If we do have a strategy to defeat a huge enemy without nuclear weapons, I hope that we keep it secret. I am still reeling with anxiety over our openness in military-to-military exercises, real world coalition operations, and in high-technology transfers to communist countries. By embedding reporters during operations in Iraq, we won the battle for public opinion, but at what cost? Are potential enemies learning anything from our "openness"? Why are we turning our backs on the marketing of our industrial secrets overseas? A Northwest Indiana corporation, Magnequench, for example, is closing its doors and moving its operations to China. The company makes high-tech magnets for U.S. smart bomb guidance systems! How about a drum roll and a cymbal clash? Hello! Is anyone awake in our U.S. Trade Representative's office?
In the recently released The Annual Report on the Military Power of the People's Republic of China, Chinese military doctrine now stresses elements such as "surprise, deception and preemption" to insure military victory. That is scary information. The Chinese have always stressed surprise and deception, but "preemption" is brand new in their doctrinal arsenal. Ironically, the Chinese might use their version of the U.S. military strategy of preemption, if military force is needed in its struggle to annex Taiwan, while sitting in peace talks with the U.S. and North Korea in Beijing.
This new and overlooked report cites high-level Chinese Generals who advocate the new strategy of preemption. It further states "China now believes preemptive strikes are its best advantage against a technologically superior force." It looks like our strategy in the successful Operation Iraqi Freedom has been copied by the biggest nation on earth.
My second biggest fear now is a preemptive strike by North Korea on South Korea.
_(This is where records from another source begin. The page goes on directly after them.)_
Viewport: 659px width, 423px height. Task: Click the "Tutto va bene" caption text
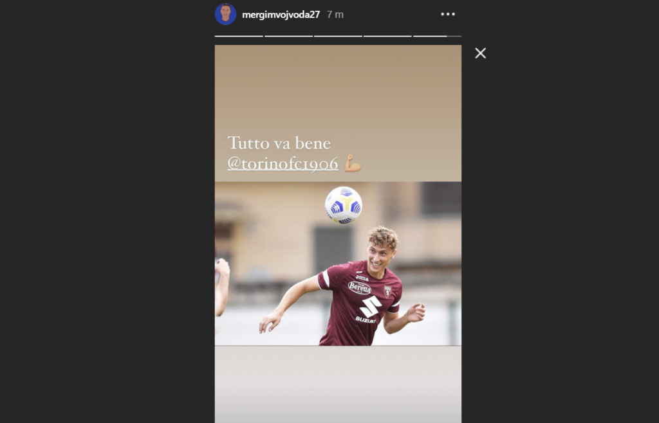point(279,143)
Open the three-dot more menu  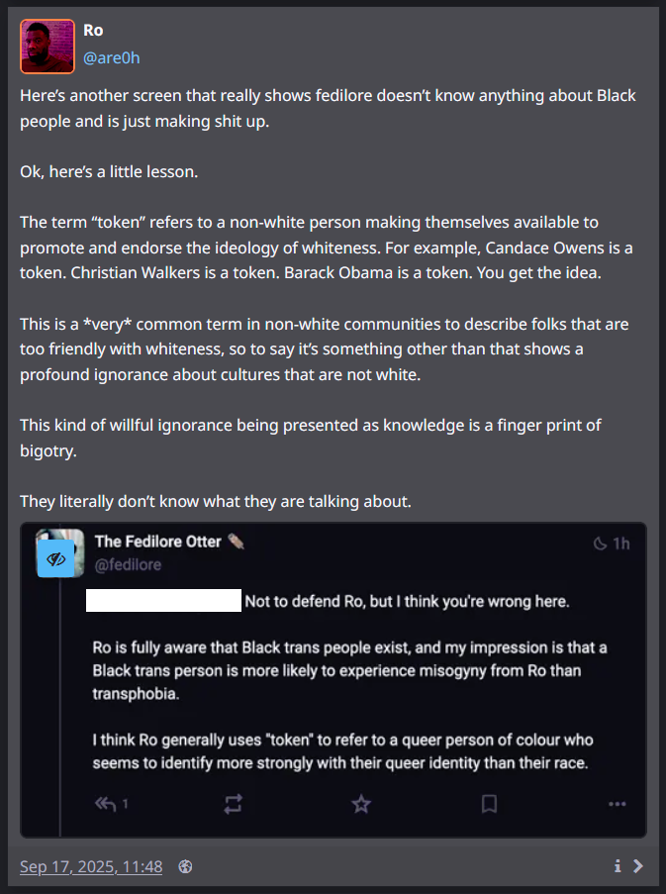click(618, 804)
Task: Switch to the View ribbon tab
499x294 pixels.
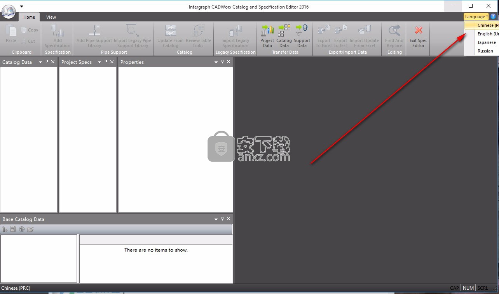Action: click(x=51, y=17)
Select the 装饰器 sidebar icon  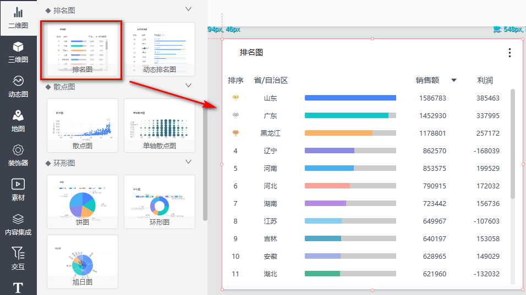(x=18, y=156)
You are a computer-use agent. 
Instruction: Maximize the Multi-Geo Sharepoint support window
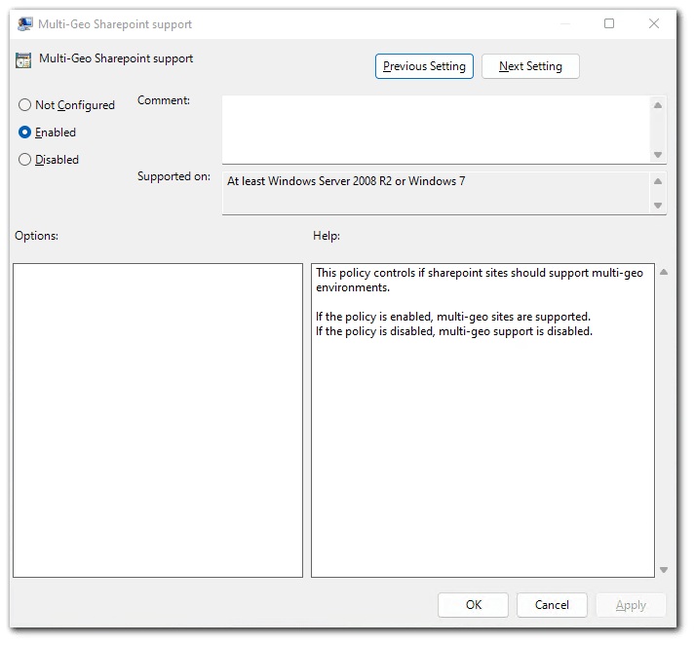(609, 24)
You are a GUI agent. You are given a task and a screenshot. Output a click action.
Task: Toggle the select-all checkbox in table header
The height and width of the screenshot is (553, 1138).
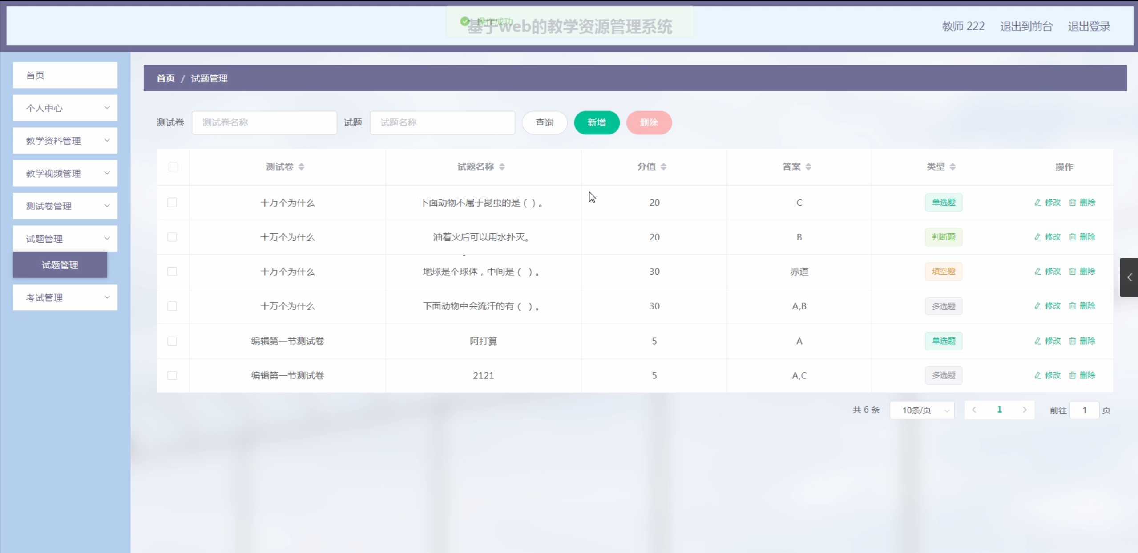(173, 167)
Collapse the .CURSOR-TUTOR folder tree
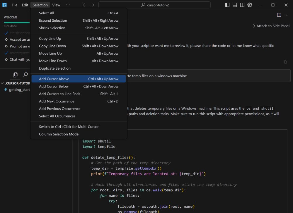 [x=3, y=83]
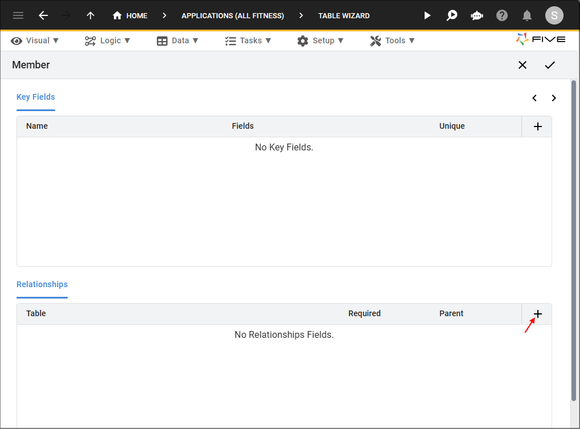Open the help question mark icon
This screenshot has width=580, height=429.
[x=502, y=15]
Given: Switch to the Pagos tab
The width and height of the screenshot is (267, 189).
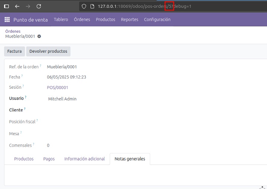Looking at the screenshot, I should [x=49, y=159].
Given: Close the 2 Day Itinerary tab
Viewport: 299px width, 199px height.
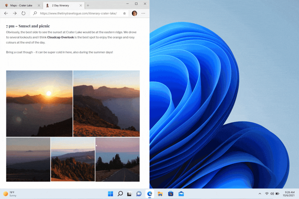Looking at the screenshot, I should [x=81, y=5].
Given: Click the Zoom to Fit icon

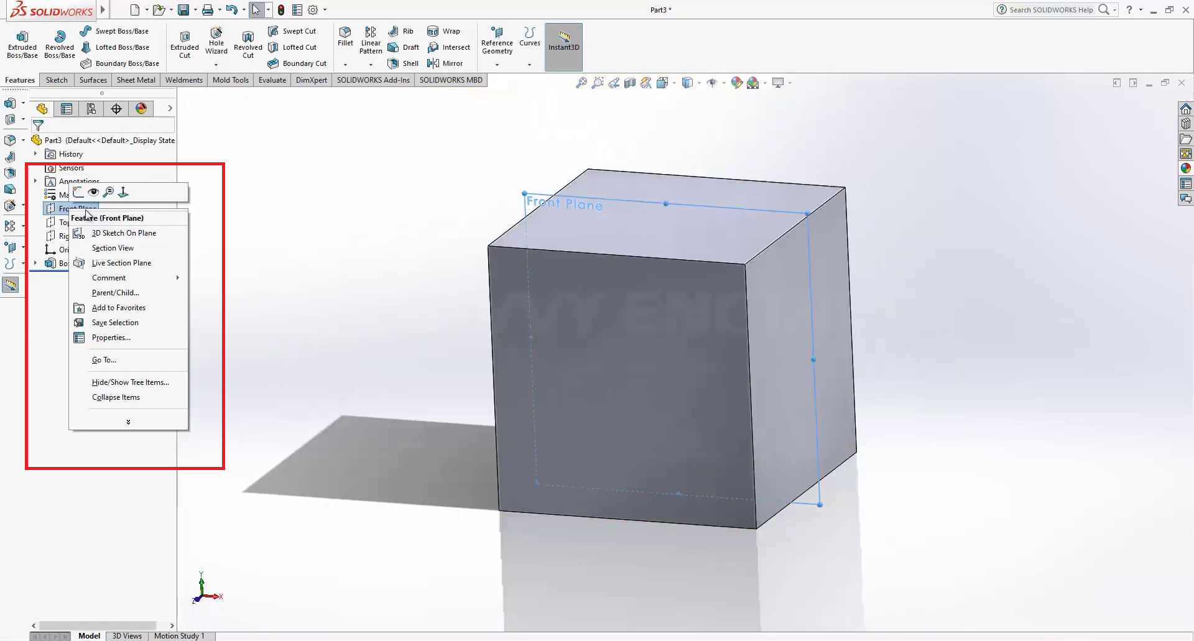Looking at the screenshot, I should pyautogui.click(x=581, y=83).
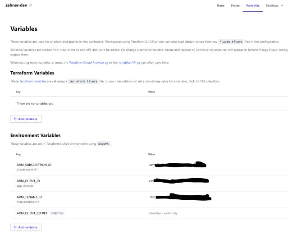Image resolution: width=288 pixels, height=235 pixels.
Task: Select the ARM_SUBSCRIPTION_ID variable row
Action: click(x=34, y=165)
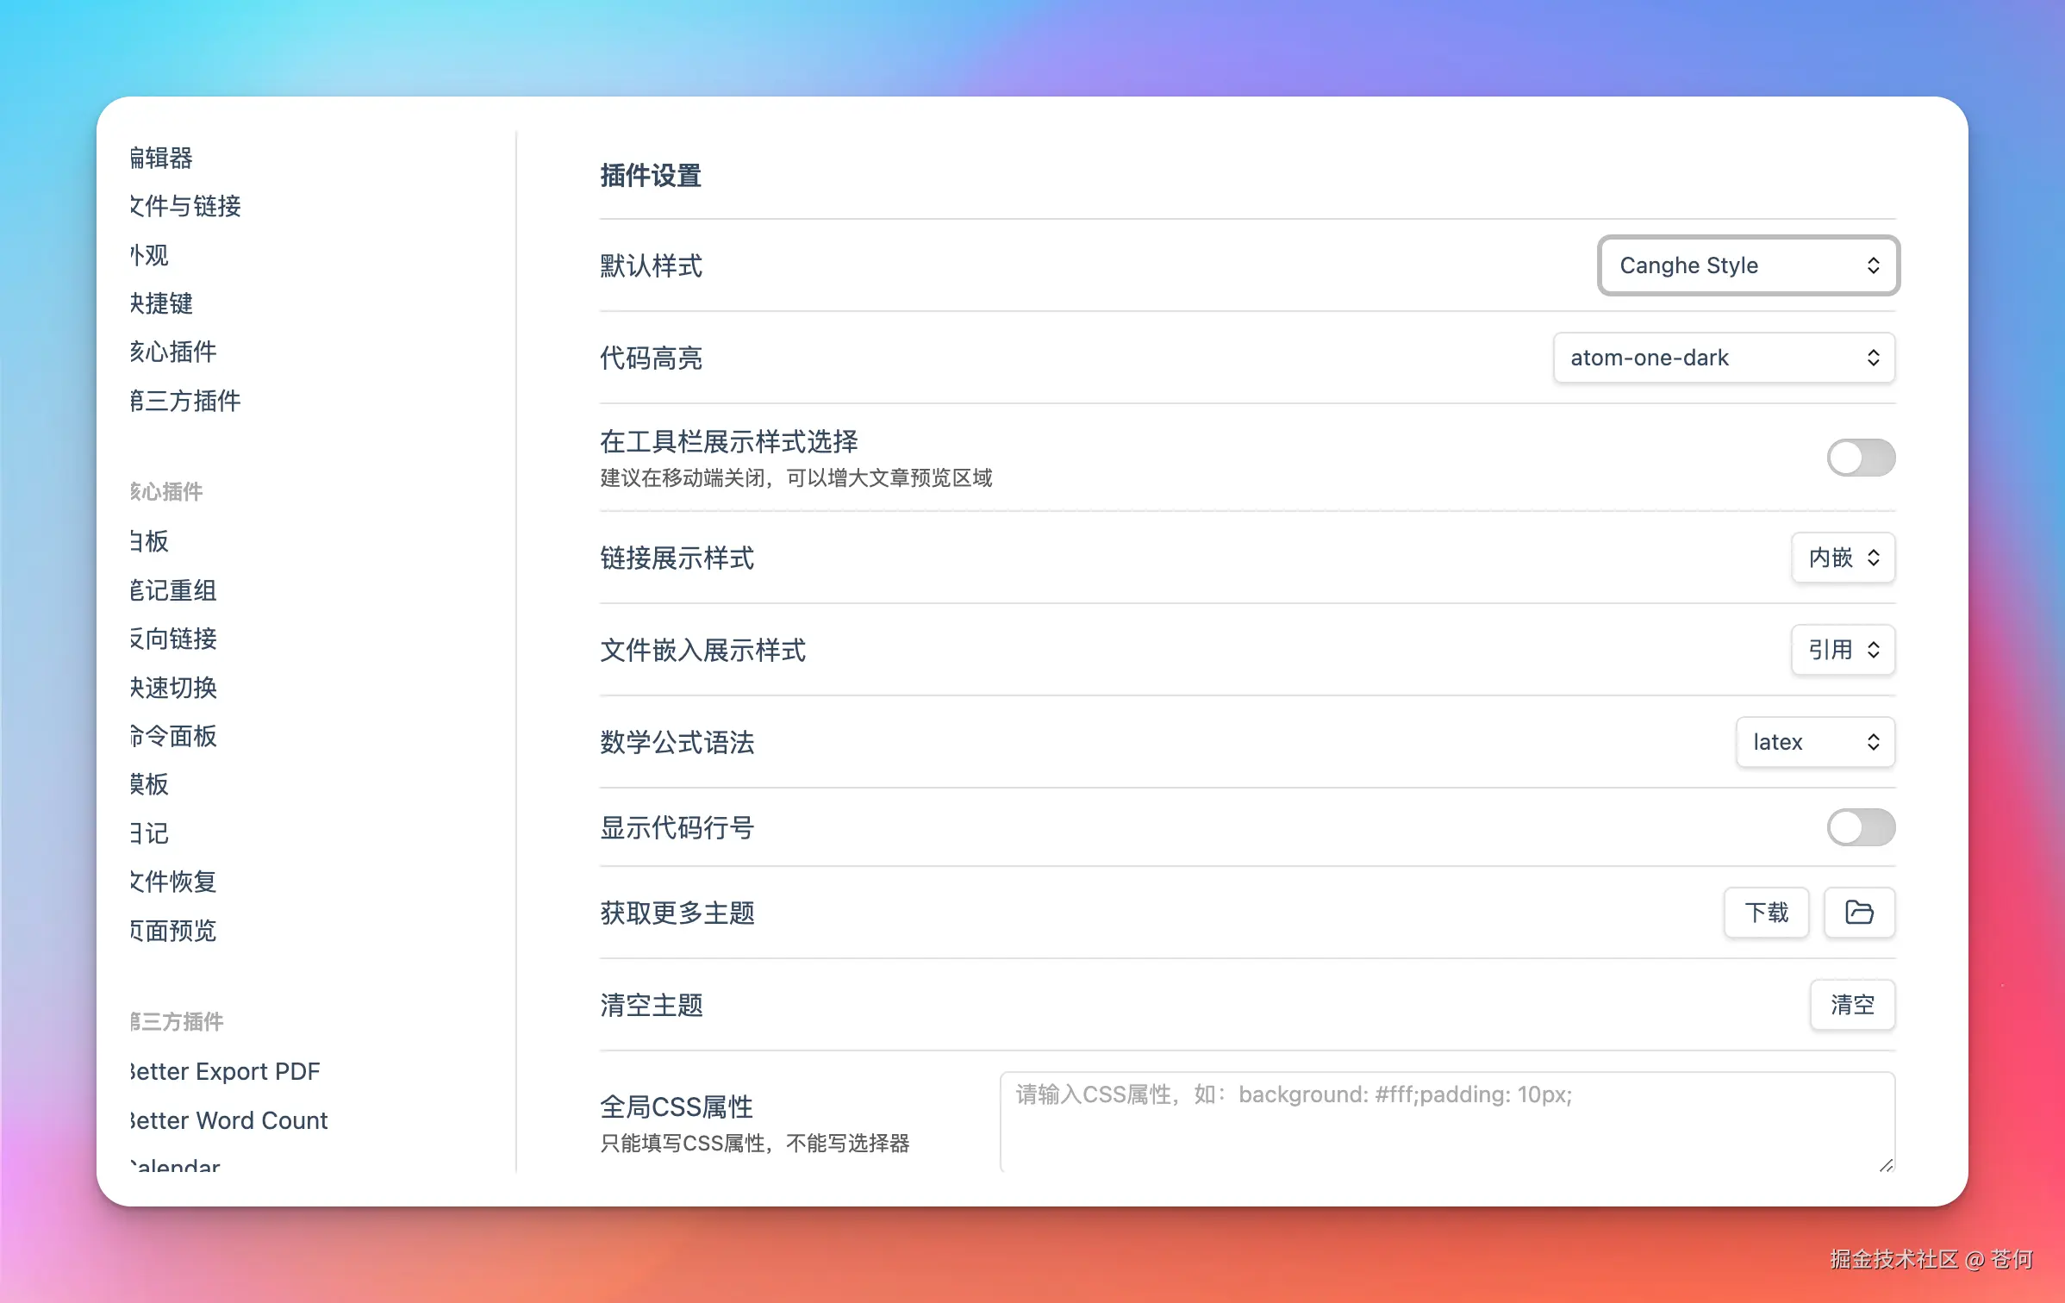The width and height of the screenshot is (2065, 1303).
Task: Enable 显示代码行号 switch
Action: click(1860, 827)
China, with its new strategy of preemption, is my number one threat. "The (preemptive) genie is out of the bottle," and there doesn't seem to be an effective way to put it back in. We will now have to live with the fear that others will use our own military strategy of preemption against their enemies, or perhaps against our friends, or even us. What will we do when it happens? Complain that they used our strategy without our permission? Put a lid on "openness" before it's too late.